83:名無しNIPPER
2016/12/17(土) 21:32:11.20 ID:wE4VPC8M0
「…ヴヴヴゥ……」
二人の眼前で怪人を形作っていくバグスター粒子は、デスボイスのような重低音の唸り声をあげなら二人を睨み付けた。

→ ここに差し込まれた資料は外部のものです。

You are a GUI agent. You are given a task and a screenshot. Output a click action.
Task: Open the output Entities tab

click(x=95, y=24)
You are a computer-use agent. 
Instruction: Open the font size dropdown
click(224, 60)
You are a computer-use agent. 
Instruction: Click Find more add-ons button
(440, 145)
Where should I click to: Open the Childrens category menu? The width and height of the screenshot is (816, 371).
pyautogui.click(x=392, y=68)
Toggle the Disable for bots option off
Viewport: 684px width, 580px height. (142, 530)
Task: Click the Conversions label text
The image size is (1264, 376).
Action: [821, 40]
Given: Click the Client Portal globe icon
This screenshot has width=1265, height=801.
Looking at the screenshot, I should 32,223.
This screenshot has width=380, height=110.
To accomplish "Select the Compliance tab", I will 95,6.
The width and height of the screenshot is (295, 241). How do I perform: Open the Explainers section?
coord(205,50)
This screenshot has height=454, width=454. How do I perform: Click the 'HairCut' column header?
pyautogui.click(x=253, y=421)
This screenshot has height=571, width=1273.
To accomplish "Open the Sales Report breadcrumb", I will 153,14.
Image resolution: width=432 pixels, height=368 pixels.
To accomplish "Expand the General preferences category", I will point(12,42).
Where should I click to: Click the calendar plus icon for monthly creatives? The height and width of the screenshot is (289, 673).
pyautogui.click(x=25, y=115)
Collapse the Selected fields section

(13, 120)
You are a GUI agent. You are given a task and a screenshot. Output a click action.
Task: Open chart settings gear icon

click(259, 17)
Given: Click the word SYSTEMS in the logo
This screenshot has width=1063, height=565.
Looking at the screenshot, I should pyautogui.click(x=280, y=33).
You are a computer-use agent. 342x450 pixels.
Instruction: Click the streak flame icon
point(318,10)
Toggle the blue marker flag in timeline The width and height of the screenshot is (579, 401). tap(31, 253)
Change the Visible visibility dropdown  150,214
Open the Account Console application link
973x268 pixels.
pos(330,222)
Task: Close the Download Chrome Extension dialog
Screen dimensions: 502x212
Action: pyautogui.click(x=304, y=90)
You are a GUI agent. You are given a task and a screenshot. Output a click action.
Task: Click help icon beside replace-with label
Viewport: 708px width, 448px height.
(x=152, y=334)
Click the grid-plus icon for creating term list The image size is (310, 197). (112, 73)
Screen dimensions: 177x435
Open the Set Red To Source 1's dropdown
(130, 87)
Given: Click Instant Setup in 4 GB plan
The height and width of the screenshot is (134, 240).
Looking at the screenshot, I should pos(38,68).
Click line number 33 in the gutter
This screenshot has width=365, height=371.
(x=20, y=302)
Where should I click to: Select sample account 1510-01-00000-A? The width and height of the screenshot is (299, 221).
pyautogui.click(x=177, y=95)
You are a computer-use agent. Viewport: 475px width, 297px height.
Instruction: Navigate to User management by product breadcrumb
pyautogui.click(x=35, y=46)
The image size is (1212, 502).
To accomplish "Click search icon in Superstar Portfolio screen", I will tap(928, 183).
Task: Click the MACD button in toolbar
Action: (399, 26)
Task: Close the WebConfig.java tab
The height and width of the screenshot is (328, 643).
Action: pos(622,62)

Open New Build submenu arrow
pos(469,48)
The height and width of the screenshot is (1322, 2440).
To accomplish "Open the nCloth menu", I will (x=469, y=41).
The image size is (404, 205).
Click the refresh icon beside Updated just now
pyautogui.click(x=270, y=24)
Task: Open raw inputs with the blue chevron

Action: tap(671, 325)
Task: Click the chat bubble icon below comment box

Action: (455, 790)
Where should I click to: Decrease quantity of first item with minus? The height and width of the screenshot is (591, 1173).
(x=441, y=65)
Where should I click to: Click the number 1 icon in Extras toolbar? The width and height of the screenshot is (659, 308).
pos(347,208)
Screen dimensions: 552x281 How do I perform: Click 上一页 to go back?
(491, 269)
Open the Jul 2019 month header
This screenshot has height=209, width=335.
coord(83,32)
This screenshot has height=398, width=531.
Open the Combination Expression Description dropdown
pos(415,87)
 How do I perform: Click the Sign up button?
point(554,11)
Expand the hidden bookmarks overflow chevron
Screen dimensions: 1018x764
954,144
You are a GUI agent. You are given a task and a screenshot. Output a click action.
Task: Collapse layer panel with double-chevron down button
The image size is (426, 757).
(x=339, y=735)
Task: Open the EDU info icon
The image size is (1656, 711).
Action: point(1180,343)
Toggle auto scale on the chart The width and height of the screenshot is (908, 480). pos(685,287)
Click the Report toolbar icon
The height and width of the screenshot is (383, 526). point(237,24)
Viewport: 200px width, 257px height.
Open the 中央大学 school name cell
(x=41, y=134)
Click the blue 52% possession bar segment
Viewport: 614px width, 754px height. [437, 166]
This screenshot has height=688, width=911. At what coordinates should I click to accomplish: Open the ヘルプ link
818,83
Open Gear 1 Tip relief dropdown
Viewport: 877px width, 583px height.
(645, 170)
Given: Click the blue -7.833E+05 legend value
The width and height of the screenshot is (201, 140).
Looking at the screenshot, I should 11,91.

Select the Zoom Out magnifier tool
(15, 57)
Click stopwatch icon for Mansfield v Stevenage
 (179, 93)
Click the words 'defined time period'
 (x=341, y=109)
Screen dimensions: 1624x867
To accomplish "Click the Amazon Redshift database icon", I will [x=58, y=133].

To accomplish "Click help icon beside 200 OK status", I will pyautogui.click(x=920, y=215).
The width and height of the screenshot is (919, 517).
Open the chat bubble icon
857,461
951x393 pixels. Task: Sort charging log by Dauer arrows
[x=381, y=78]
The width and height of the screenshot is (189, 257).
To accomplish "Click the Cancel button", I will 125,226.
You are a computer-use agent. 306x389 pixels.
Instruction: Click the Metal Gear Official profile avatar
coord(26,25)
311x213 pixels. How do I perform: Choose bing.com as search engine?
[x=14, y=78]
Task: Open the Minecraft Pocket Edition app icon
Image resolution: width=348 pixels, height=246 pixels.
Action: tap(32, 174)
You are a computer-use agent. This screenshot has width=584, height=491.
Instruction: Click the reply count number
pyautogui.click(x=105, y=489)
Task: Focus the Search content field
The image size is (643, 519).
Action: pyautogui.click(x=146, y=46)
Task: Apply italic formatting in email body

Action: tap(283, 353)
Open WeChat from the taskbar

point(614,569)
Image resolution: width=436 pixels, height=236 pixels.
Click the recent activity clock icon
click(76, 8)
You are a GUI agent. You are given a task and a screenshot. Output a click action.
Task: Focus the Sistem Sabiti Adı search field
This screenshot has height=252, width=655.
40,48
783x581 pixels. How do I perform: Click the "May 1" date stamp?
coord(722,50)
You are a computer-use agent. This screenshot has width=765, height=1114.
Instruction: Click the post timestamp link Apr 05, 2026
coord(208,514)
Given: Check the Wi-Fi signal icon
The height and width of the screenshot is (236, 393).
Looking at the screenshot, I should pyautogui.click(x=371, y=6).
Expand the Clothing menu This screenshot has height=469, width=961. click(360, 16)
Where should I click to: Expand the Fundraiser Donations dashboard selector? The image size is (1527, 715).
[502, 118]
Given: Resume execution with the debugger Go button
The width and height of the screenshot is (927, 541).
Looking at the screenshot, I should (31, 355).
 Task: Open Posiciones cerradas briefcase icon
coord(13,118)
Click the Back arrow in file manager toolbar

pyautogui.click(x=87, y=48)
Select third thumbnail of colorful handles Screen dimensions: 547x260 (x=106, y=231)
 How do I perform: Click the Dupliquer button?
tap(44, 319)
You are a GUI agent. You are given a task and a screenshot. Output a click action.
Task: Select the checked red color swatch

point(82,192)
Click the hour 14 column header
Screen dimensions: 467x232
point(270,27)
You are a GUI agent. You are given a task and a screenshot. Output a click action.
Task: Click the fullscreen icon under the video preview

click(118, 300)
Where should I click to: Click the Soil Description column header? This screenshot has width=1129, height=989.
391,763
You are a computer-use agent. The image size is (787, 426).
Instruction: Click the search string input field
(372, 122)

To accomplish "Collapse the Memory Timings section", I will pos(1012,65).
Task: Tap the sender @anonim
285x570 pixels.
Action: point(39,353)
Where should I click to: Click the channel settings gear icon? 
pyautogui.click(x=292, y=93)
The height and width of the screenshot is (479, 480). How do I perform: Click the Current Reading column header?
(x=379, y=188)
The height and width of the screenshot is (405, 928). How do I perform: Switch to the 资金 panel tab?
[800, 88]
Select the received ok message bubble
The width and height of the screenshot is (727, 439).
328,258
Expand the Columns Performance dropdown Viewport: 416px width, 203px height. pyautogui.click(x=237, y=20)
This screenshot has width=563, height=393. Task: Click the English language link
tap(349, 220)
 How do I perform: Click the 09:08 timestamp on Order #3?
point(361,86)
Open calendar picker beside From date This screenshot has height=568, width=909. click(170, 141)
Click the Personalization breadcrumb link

体中にチェーンやトゲを巻き付け、顔はコープス・メイクのような白黒…さながらヘヴィメタルバンドのメンバーのような風体を持つ獣人の怪物であった。
「オ゛ォ…オ゛オ゛オ゛…」
野獣怪人は狼のような口を半開きにし、涎を滴らせながら唸り続ける。
「言葉も解さぬ獣か…へぇ、こんな奴もいるんだね」
「どちらにせよ、敵です」
スチャ、とガシャコンロッドを構えるありす。彼女の周囲にいくつもの光弾がまたたく間に現れる。
「ヴォゥ!ヴォゥヴ!」
それを見た野獣怪人は低く吠え、片手を地に付けた獣らしい野性的な構えを取った。
「はぁっ!」
ありすが杖を振るうと、光弾は曲線軌道を描いて野獣怪人に襲い掛かる。
「ウオ゛オ゛ッ!!」
対し怪人は、すさまじい速さのスプリントでその弾幕へと飛び込んでいった。
「なっ…!」
目で追うのもやっとほどの黒い弾丸と化した野獣怪人は、弾幕を低姿勢で避けると、ありすへと猛烈なタックルをかます。
「あがっ…!」
「っと…!」
飛鳥が反応したときには、ありすは既に奥の花壇へと頭から突っ込んでいた。
「ハハ…大丈夫かいありす!」
「っつ…平気です!ちょっと出足を挫かれ…っ!」
「ア゛オ゛オ゛ッ!」
花壇から起き上がったありすに怪人は飛び掛かるように追い打ちを仕掛ける。
が、その体が空中でいくつも爆ぜ、怪人は呻き声をあげて横へとそれた。
「全く、無視しないで欲しいね」
ガシャコンデュアライザーを構えた飛鳥が銃口から立ち昇る硝煙をフッと吹き消す。
「…一応、お礼は言っておきます。ありがとうございます」
ありすはムスッとした表情で起き上がる。